The money would have gone towards pizza and rental fees. But … why was the request nixed?
“[T]he event’s pro-gun message and prizes ‘would make students feel uncomfortable.’”
Um, attention student government: Student fees at UO are mandatory. This means power trippy student leaders cannot play favorites with how monies are disseminated.
The Foundation for Individual Rights in Education (FIRE) wrote to the University of Oregon (UO) before the Associated Students of the University of Oregon’s (ASUO’s) vote yesterday. FIRE explained that ASUO’s refusal to fund a poker night hosted by UO’s chapter of Young Americans for Liberty (YAL) expressly because it disagrees with the event’s message amounts to constitutionally prohibited viewpoint discrimination.
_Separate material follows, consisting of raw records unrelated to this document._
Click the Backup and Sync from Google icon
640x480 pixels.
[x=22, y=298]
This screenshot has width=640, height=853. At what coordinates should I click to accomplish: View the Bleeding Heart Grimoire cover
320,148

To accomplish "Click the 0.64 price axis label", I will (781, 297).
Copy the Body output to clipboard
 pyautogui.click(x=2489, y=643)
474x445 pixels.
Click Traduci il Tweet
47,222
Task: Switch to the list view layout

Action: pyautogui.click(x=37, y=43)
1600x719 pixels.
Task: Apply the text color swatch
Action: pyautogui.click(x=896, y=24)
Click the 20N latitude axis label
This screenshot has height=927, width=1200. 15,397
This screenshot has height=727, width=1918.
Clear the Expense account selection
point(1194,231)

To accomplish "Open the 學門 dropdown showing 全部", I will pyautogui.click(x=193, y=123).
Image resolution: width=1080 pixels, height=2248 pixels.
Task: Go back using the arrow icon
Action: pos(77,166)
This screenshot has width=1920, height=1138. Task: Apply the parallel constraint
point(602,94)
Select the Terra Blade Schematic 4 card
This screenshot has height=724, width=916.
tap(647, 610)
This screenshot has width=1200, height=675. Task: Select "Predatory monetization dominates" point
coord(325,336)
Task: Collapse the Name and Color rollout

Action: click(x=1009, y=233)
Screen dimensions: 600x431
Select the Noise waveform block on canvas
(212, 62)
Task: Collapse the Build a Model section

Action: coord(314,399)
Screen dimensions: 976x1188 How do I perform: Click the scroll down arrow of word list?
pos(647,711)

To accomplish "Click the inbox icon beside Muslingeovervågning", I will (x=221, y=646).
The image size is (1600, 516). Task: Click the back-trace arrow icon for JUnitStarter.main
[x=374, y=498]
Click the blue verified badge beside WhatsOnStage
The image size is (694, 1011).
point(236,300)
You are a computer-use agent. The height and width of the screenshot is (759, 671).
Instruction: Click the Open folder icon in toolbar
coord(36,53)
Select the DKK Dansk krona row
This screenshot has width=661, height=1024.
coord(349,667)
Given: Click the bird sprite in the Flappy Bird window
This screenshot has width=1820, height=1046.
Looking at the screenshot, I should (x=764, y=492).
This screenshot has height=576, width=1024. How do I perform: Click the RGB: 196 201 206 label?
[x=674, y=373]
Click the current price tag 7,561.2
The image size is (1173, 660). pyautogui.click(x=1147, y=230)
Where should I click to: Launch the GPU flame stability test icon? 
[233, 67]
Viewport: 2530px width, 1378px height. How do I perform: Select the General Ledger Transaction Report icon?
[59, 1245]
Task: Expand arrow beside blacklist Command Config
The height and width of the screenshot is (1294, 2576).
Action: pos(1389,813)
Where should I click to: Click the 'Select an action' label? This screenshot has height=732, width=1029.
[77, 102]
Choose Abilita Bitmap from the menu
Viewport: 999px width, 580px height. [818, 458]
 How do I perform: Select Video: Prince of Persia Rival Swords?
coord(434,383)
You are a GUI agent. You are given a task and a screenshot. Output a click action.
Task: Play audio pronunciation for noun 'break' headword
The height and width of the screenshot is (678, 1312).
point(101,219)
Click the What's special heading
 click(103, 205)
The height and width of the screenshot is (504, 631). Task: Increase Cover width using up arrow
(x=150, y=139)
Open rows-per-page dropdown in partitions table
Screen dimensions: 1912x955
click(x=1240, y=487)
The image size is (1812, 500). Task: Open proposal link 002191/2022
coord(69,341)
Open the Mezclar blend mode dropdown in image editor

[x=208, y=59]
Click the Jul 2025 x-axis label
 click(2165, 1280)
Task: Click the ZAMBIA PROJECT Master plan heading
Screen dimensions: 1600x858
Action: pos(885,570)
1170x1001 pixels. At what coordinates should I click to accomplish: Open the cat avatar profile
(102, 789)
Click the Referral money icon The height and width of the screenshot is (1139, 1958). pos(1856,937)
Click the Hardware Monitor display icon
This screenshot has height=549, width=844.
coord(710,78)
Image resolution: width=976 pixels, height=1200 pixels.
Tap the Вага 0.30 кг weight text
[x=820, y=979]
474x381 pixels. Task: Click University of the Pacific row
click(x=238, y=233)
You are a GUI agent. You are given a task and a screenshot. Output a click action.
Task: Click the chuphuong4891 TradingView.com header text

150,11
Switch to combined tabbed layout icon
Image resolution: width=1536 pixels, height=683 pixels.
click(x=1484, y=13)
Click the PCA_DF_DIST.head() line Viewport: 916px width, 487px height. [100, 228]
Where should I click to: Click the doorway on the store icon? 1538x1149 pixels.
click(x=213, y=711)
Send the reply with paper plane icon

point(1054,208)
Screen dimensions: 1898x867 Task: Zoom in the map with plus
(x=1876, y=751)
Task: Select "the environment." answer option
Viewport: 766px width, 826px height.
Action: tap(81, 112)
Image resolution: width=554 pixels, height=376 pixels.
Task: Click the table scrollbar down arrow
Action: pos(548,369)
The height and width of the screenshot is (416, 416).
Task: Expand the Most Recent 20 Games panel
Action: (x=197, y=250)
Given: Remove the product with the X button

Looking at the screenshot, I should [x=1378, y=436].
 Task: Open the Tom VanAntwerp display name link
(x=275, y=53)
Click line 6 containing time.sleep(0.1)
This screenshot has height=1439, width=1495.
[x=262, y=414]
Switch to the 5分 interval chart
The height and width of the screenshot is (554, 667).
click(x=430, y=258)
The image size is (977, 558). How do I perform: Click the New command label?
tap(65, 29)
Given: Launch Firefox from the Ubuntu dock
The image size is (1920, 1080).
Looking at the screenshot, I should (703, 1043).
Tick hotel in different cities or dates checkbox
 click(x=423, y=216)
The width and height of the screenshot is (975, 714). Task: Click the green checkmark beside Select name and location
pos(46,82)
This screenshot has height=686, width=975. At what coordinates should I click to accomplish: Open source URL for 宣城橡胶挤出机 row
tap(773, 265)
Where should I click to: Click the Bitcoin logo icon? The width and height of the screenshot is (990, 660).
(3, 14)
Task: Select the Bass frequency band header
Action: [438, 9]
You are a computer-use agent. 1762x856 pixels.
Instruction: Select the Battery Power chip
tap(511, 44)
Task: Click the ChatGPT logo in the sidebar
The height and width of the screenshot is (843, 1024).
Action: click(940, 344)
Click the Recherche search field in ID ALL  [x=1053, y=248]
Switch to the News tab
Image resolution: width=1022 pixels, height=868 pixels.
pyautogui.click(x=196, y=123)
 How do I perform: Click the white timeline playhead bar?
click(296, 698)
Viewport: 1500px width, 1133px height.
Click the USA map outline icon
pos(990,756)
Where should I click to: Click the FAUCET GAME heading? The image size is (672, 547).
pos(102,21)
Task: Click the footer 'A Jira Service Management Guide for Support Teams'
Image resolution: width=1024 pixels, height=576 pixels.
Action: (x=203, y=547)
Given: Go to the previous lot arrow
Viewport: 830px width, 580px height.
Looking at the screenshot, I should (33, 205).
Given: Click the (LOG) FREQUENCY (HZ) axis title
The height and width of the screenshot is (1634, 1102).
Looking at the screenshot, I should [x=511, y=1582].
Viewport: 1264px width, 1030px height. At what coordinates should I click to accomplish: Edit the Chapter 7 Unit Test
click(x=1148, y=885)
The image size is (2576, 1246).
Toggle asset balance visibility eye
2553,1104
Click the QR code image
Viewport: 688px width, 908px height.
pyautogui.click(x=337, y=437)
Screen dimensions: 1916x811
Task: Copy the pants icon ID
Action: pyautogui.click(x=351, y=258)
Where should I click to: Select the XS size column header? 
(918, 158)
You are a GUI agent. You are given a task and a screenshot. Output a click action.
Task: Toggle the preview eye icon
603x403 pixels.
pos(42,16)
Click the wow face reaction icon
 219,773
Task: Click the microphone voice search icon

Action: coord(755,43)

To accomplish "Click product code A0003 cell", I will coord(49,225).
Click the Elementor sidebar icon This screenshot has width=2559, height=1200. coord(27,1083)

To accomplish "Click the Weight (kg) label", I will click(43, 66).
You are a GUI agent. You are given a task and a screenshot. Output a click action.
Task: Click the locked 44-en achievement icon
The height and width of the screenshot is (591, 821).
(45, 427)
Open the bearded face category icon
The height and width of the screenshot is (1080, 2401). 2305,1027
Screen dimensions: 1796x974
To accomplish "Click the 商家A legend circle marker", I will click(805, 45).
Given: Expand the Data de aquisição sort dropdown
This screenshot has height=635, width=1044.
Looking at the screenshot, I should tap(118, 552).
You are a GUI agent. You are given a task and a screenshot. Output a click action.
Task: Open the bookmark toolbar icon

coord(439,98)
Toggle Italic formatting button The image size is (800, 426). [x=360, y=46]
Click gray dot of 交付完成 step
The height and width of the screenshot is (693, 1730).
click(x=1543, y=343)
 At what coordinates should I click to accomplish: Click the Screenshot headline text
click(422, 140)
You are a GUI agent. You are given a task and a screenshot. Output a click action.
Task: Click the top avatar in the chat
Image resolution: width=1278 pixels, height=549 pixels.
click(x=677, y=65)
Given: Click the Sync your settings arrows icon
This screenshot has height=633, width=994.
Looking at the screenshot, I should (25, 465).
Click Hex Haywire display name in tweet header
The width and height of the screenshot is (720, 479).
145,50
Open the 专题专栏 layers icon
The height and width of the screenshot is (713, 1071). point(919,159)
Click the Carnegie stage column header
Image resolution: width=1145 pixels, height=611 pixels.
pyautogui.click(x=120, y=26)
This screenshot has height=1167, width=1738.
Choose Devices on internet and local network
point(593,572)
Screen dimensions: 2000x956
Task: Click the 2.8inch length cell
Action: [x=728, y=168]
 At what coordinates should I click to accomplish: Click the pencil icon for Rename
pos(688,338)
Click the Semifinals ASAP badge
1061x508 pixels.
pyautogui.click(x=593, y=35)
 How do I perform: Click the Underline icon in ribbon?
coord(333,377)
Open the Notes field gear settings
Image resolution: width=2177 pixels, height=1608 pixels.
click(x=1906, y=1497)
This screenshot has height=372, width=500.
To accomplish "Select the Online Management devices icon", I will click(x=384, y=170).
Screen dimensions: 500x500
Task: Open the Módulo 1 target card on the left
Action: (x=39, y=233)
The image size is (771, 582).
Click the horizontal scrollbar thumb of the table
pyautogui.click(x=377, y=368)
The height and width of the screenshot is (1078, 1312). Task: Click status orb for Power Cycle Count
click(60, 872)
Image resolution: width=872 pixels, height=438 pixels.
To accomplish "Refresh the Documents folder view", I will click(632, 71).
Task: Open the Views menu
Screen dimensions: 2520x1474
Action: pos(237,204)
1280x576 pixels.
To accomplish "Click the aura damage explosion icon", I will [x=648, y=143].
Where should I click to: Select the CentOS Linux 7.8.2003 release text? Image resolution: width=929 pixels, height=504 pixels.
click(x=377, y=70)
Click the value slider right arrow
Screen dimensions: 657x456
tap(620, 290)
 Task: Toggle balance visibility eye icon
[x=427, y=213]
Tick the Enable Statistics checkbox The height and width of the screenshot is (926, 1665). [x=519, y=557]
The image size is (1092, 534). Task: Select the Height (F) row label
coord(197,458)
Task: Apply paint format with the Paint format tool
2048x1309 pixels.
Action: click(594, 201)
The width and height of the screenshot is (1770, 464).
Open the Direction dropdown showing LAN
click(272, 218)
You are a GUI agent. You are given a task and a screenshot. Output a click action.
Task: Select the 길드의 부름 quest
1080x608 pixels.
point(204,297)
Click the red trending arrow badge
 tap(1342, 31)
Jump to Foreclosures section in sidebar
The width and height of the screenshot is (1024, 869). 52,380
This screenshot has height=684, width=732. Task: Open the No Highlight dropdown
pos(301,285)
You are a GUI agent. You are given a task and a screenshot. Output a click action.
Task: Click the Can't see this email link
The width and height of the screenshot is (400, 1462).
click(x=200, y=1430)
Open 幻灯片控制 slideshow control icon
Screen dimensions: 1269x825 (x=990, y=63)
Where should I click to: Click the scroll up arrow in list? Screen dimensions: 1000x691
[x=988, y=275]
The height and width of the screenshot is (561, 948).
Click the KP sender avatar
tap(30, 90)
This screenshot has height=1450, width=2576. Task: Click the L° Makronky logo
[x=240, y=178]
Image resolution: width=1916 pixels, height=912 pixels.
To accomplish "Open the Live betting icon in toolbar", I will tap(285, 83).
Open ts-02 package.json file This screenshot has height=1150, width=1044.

FIRE urged the university administration to step in to protect its students’ First Amendment rights.
“ASUO’s budget is subsidized by mandatory fees paid by students,” said FIRE Senior Program Officer Ari Cohn. “As a result, ASUO must distribute its funds in a viewpoint-neutral manner. ASUO has clearly failed to adhere to this obligation. Since ASUO is an agent of a public university, the University of Oregon administration is legally and morally required to intervene to rectify the First Amendment violations perpetrated by ASUO.”
At ASUO’s November 11 meeting, ASUO senators and ASUO President Helena Schlegel openly voiced concerns about funding an event with a pro-gun message. ASUO members said the event might make students feel “unsafe,” despite repeated assurances from YAL that no firearms would be present on campus at any time.
Despite reminders from both YAL and ASUO Senator Abel Cerros that the group was entitled to a viewpoint-neutral decision on its funding request, ASUO repeatedly questioned YAL members about the group’s stance on campus firearms policies. Ultimately, the funding proposal was denied, with several senators expressing that their votes against the proposal were based on discomfort with the event.
What mainly spooked the ASUO were some of the prizes offered at the event, like three firearms “donated by local gun dealers.”
But YAL had specifically noted that the prizes would not be given out at the event — they’d be “transferred to the winners after […] off-campus, and in accordance with state and federal law.”